Helm has also established that support for the proliferation of renewable electricity which has been delivered to date makes up 20% of the cost of our electricity in the UK[3]. So, what does this mean for the average household in the UK? On average we pay £554 p.a[4] for our domestic electricity consumption. So that implies we are paying £111 p.a., or £9.25 per home, per month for achieving one of the largest positive shifts in environmental performance the UK has ever seen. I fully appreciate that for our lowest income households £9 per month has a material impact. However, as the world’s 5th largest economy, it is incumbent on us to demonstrate some environmental leadership. The way electricity is sold could address the sad reality that those with the lowest incomes pay most for their utilities.
So, what could we be doing with our £9 per month? Sign up to an internet music or film streaming subscription, buy five newspapers, enjoy a posh coffee every week, or, deliver a material reduction in GHG emissions through our electricity system. What is being achieved with our £9 per month? As mentioned above, we are sourcing more than 25% of electricity from renewable sources, this means that annually there is now 1.6 tCO2e of emissions released into the atmosphere to generate our average 3,900kWh household electricity consumption[5]. If we wind back the clock to 2008, this was 2.0 tCO2e, and in 1990 2.8 tCO2e[6]. Progress indeed. This has been achieved by reducing our dependence of finite fossil fuels, and increasing our use of abundant natural, renewables sources of energy.
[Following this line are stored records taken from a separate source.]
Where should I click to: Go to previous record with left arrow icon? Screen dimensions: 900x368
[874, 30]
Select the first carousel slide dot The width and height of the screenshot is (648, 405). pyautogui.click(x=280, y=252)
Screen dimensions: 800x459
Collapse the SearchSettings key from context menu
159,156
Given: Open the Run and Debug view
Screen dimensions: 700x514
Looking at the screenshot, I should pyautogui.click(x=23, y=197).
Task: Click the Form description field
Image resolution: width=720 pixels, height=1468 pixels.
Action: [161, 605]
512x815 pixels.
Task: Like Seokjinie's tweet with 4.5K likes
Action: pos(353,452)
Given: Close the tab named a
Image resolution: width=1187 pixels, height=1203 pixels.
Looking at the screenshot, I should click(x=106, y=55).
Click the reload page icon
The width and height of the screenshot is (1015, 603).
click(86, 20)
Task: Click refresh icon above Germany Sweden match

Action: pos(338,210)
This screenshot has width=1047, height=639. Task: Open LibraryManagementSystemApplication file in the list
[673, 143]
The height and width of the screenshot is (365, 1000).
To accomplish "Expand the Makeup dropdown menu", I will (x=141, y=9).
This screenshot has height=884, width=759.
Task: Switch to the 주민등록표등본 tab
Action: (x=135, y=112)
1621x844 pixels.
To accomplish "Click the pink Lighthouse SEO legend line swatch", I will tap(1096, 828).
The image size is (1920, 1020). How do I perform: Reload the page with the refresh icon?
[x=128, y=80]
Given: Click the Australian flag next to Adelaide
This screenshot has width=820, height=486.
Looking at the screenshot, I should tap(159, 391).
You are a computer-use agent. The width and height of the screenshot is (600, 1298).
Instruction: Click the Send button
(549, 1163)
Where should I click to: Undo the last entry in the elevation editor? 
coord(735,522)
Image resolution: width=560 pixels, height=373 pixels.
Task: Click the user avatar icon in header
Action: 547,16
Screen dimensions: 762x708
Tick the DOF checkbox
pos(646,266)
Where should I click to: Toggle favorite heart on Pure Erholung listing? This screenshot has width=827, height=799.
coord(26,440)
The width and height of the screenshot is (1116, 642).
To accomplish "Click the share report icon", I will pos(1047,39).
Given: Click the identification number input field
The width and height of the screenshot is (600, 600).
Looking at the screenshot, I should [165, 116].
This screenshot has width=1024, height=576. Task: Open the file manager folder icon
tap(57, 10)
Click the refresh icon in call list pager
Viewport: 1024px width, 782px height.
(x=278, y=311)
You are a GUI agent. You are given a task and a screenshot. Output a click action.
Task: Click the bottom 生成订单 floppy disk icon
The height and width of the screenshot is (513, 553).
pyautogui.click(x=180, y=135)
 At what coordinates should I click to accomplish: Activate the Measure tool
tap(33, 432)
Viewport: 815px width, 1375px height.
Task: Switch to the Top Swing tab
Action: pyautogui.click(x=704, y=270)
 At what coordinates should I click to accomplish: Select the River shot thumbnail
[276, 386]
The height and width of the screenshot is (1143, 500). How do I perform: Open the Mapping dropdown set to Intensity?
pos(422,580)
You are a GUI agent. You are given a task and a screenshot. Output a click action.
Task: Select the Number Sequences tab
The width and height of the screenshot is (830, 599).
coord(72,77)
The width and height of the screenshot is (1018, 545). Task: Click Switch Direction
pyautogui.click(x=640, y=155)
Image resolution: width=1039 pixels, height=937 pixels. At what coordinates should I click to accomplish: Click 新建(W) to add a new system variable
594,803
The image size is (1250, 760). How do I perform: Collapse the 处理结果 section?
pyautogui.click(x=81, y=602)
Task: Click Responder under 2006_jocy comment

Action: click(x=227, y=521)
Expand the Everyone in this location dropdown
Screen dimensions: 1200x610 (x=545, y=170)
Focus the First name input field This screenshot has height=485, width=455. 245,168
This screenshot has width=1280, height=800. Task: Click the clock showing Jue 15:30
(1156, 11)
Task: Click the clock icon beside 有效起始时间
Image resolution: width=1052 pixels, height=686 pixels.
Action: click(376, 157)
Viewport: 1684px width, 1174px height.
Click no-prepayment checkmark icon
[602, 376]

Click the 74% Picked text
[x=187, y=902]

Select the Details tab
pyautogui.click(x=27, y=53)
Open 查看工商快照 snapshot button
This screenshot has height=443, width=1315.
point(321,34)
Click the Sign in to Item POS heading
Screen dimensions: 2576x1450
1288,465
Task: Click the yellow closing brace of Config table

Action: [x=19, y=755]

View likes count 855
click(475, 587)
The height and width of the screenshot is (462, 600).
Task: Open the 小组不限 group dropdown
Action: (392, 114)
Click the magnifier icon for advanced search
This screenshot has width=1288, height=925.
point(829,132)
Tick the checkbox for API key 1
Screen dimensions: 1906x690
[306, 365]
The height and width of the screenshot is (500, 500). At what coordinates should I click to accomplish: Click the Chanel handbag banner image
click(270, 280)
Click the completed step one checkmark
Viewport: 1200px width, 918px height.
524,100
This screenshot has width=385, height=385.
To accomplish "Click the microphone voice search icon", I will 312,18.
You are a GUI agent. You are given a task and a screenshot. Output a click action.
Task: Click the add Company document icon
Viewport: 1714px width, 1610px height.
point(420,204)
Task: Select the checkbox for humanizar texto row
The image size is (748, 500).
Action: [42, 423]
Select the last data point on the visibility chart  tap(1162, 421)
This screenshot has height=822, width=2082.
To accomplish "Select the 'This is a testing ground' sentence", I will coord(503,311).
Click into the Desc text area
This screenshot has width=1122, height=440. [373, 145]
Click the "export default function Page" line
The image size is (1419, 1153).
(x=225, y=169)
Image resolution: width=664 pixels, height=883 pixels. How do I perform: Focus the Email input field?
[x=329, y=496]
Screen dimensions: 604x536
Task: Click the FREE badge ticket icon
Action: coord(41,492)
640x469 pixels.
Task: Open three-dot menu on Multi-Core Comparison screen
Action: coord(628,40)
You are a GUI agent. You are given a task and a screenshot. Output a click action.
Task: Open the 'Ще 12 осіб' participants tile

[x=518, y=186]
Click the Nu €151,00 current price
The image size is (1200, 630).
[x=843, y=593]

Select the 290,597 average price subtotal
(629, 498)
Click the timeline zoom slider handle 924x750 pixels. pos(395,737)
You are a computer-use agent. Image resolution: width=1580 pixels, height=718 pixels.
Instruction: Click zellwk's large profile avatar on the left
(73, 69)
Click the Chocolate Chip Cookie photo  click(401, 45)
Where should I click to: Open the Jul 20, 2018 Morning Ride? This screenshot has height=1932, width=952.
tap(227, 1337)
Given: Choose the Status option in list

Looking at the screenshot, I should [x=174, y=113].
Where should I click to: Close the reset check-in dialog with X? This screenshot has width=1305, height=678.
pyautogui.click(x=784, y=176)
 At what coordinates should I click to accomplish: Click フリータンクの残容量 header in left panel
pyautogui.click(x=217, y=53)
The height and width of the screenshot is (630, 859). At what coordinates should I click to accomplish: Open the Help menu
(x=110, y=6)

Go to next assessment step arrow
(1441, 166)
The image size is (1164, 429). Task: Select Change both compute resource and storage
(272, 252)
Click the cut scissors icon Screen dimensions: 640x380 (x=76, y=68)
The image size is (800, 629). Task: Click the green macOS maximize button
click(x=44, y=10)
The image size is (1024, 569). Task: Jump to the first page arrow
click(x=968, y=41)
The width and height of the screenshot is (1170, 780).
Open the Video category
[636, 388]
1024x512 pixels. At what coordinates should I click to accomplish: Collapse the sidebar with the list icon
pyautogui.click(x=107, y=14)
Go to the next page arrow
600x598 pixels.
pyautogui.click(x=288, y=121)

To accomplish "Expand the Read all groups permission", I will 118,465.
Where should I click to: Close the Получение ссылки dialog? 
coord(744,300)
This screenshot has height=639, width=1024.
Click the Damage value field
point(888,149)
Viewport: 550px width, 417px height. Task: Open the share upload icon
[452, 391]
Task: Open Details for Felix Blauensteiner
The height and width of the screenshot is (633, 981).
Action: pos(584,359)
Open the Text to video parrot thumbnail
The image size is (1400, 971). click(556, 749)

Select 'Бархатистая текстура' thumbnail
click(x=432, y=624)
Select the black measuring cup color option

We’ve almost halved the GHG emission intensity of electricity in the last 25 years, this is good news. However, there isn’t time for complacency the GHG emission intensity of our electricity needs to halve and halve again (and quickly) from today’s levels if we are to achieve our 2oC ceiling which we and 168 other nations have ratified following the Paris Climate Summit in 2015.
Whilst we’d prefer to have been part of an energy revolution which had miraculously leaped over 25 years of technology development, climatic understanding, public consciousness and political thinking, the reality is that change takes time, and the leap we’ve collectively made from ‘alternative energy’ to renewables and the associated environmental benefit has taken time and has a price, a price which is falling all the time and will dissipate over the coming years as existing facilities are retired and replaced with the next generation of best in class technology. So we’ve made the leap, we are delivering over 24%[7] of our power using renewables, now we can benefit from our learning, by more efficiently delivering the next 75% whilst simultaneously lowering the cost of our electricity.
How many of us, given a transparent choice would prefer to pay £9, or perhaps more per month to improve air quality and deliver the associated health benefits, reduce the need to redesign our coastline to defend us from rising sea levels and more ferocious weather systems, keep our finite resources in the ground for when we really need them, and be proud of the legacy we are passing to future generations?